The short-term forcing function is Netra Runtime-style inference engineering puzzles. They are useful even if Netra is not the final employer because they make progress measurable: kernels must be correct, benchmarks must beat real baselines, and implementation choices must be defensible.
The long-term career direction is AI runtime engineer: understand how models move from PyTorch code to fast, observable, deployable inference systems. Kernel work is the proof mechanism; production inference is the monetization path.
Starting point (2026-06-20)
- New to the CUDA thread / block / grid model — the shared diagram (Netra Runtime "Thread → Block → Grid") is roughly first contact with
threadIdx/blockIdx/gridDim. - Comes in via Triton, not CUDA, so the natural framing is: here is the three-level hardware model, and here is how Triton deliberately hides one level so you program at the block ("program") level.
- Current hardware is Apple Silicon, not a local NVIDIA workstation. The lab workflow is local development and correctness on Mac, free Kaggle/Colab GPU validation first, and paid GPU bursts only when there is a specific benchmark or blocker worth the spend.
How the lab works
This lab has two jobs:
- Teach me hard AI inference concepts using small
/teach-style lessons, references, quizzes, and corrections. - Convert the important parts of that learning into evidence: learning records, experiments, benchmarks, and eventually portfolio artifacts.
The sequence is usually:
- A lesson explains one concept.
- A learning record captures my recall, mistakes, and corrections.
- An experiment runs code or measures behavior when the concept is practical.
- A portfolio artifact may later curate the best evidence.
Lessons are valid teaching artifacts. They are not, by themselves, proof of mastery. The proof comes from recall, correction, execution, and measurement.
What "success" looks like for now
- Month 1: ship the lab framing, run the first Triton-on-T4 experiment, and publish the hardware-constrained workflow.

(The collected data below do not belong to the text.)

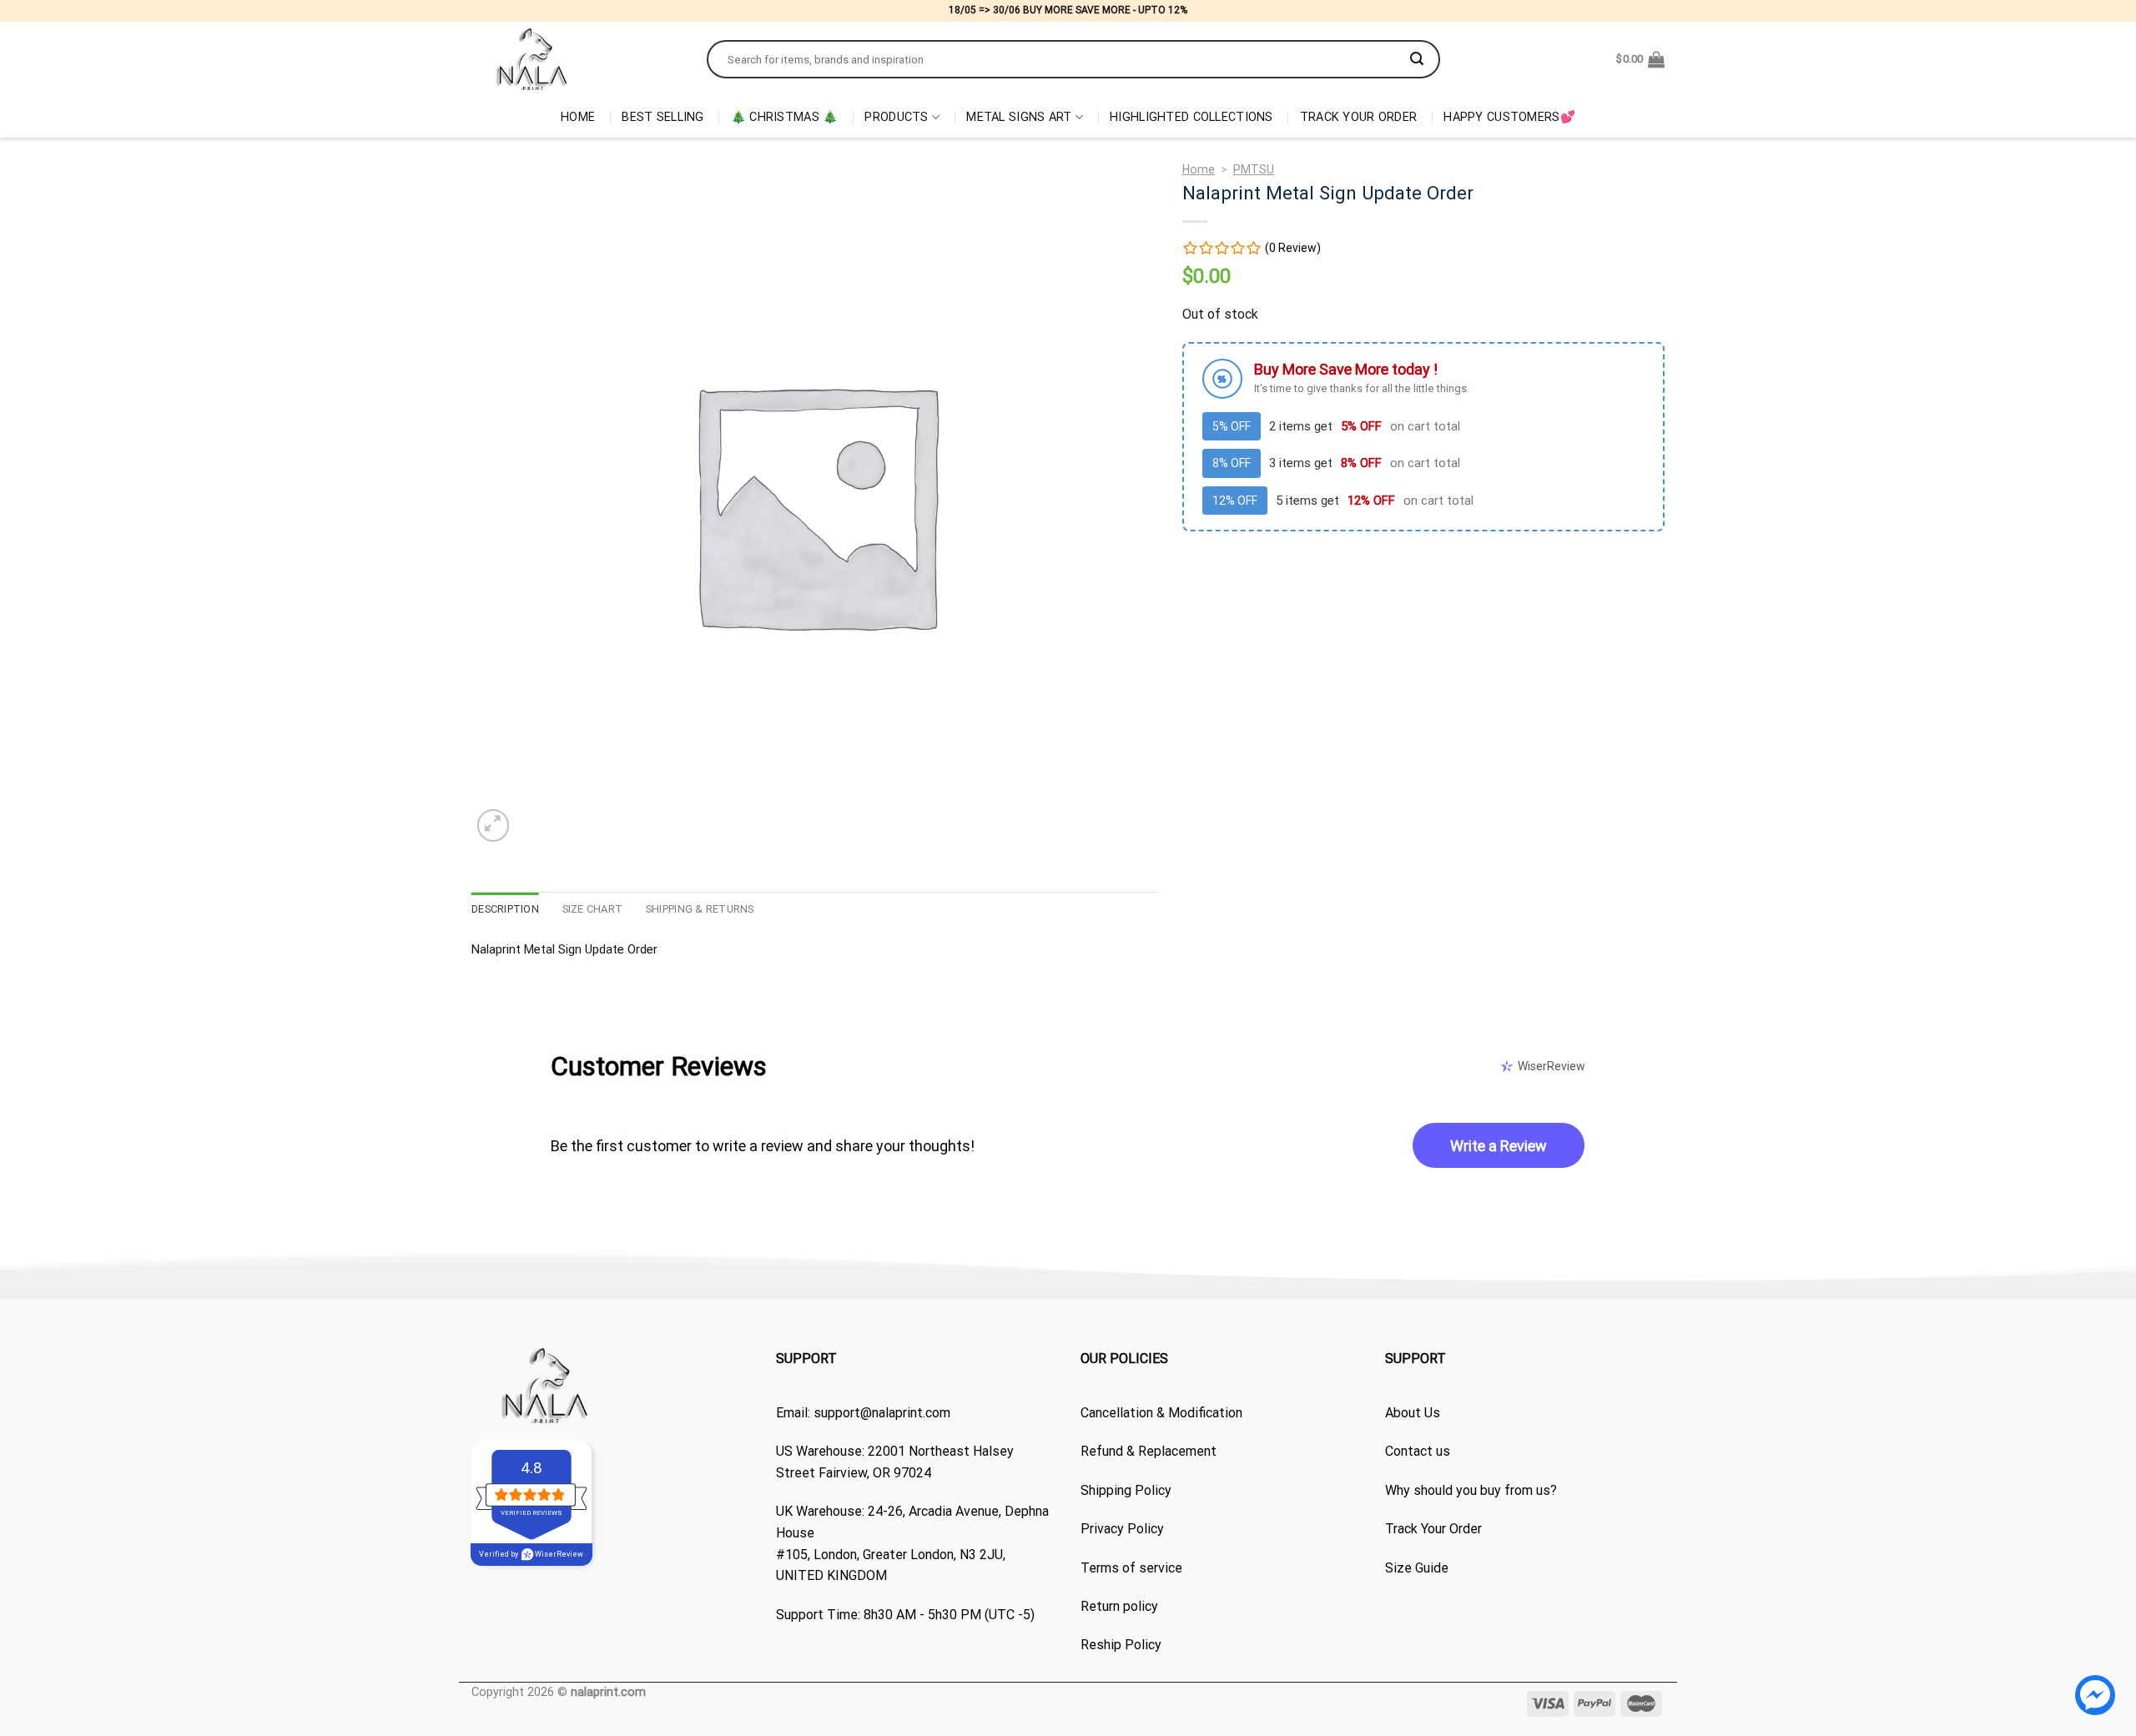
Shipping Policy (1126, 1490)
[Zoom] (493, 825)
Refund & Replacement (1149, 1451)
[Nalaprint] (576, 59)
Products (896, 117)
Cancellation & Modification (1161, 1413)
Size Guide (1416, 1568)
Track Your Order (1359, 117)
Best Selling (662, 117)
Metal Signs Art (1018, 117)
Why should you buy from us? (1471, 1490)
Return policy (1119, 1606)
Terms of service (1131, 1568)
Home (578, 117)
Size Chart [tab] (592, 909)
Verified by (531, 1554)
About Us (1412, 1413)
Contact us (1417, 1451)
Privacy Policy (1122, 1529)
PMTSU (1253, 169)
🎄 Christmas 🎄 (785, 117)
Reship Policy (1121, 1645)
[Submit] (1417, 59)
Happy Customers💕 (1509, 117)
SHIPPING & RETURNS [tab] (700, 909)
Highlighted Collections (1191, 117)
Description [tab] (505, 909)
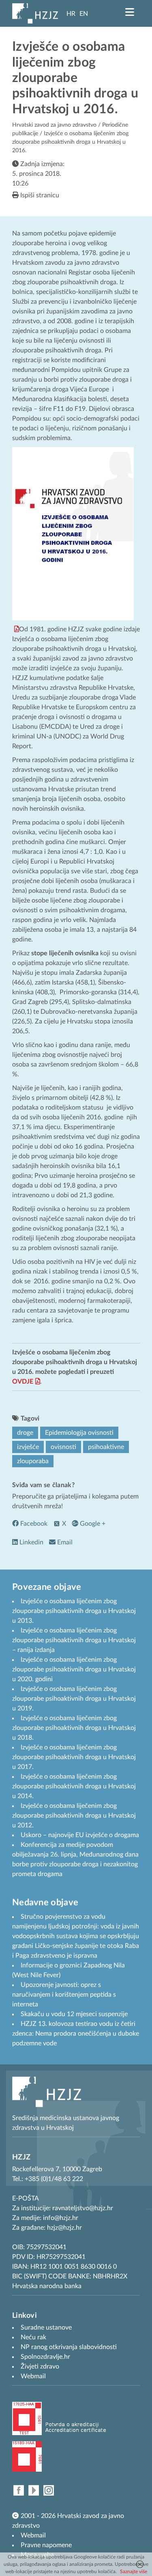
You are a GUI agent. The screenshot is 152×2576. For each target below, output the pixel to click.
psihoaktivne (106, 1447)
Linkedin (30, 1542)
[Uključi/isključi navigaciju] (130, 12)
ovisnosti (63, 1447)
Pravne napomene (46, 2545)
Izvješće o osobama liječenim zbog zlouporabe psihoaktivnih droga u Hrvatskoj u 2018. (74, 1728)
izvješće (28, 1447)
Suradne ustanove (46, 2327)
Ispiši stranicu (39, 195)
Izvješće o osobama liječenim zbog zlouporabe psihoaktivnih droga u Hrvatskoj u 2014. (74, 1786)
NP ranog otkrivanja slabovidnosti (69, 2347)
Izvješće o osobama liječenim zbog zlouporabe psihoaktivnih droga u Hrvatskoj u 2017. (74, 1757)
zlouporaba (33, 1461)
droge (25, 1432)
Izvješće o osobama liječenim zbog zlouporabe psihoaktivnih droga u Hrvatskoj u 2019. (74, 1699)
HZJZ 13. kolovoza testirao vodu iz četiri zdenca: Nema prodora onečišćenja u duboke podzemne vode (75, 2034)
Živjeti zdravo (40, 2366)
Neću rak (33, 2337)
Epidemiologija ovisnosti (79, 1432)
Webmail (33, 2535)
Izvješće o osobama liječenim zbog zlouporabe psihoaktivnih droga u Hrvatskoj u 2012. (74, 1816)
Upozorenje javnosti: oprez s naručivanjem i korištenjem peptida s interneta (64, 1995)
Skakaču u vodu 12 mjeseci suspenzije (74, 2014)
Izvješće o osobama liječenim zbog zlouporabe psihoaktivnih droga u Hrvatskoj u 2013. (74, 1611)
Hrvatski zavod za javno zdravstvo (54, 125)
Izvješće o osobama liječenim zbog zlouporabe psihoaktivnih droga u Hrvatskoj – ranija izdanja (74, 1640)
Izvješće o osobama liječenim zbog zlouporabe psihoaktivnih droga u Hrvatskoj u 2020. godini (74, 1669)
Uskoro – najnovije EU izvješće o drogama (80, 1835)
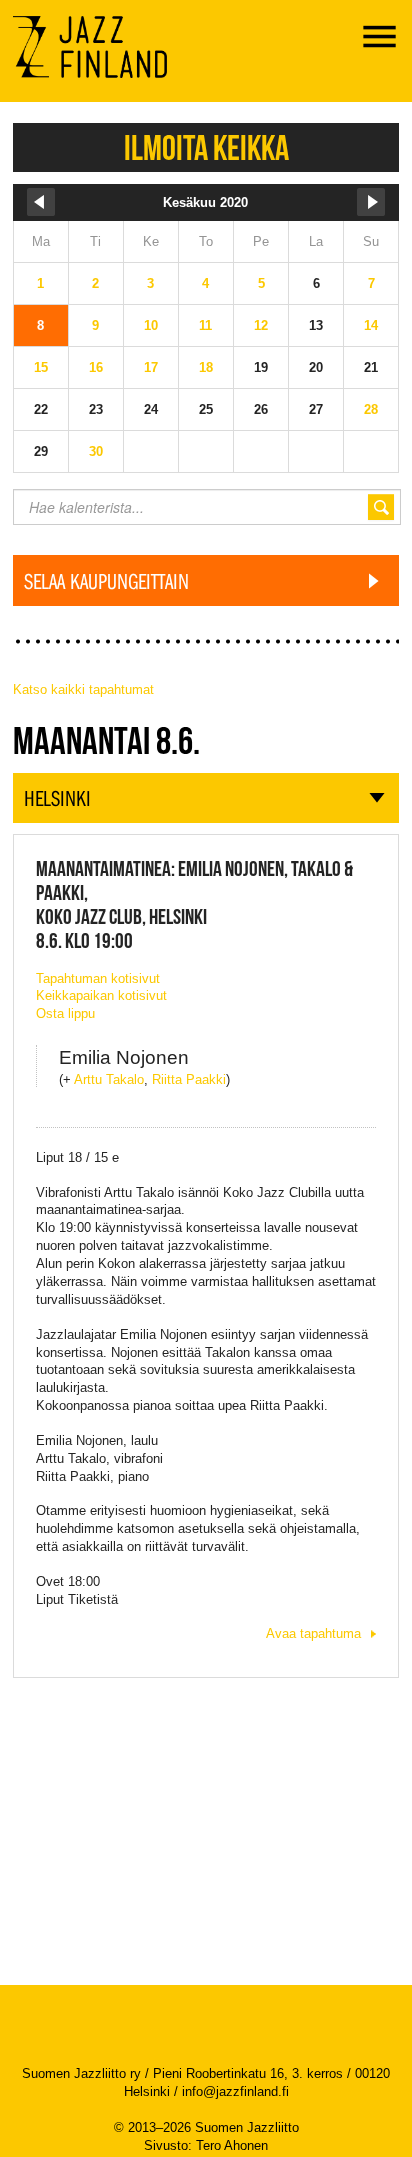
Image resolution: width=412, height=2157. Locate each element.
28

- 8–12 weeks: produce a credible Netra-style submission attempt, especially around Triton, quantization/dequantization, and benchmark methodology.
- Long term: build a portfolio that shows recent systems depth across kernels, model execution/runtime internals, and production inference tradeoffs.
The first technical milestone remains foundational:
- Can explain, without notes, what a Triton program instance is and how it maps onto the CUDA grid/block/thread picture.
- Can point at any line of a simple Triton kernel and say which part of the execution model it corresponds to.
- Knows which concurrency concerns Triton automates away and which performance questions remain the programmer's responsibility.
Notes on scope
Grounded in AI inference: prefer examples and motivations that show up in real inference kernels and runtimes. Start with elementwise/fused ops and Triton fundamentals; move toward quantization, dequantization, matmul, attention, KV cache, model loading, and serving tradeoffs.
Baseten's Inference Engineering book/course is used as a map, not as the main output. Public Baseten notes should connect reading to a lesson, learning record, experiment, benchmark, implementation, or Netra task — no standalone book reports.
Mission may evolve as skills grow — update this file and add a learning record when it does.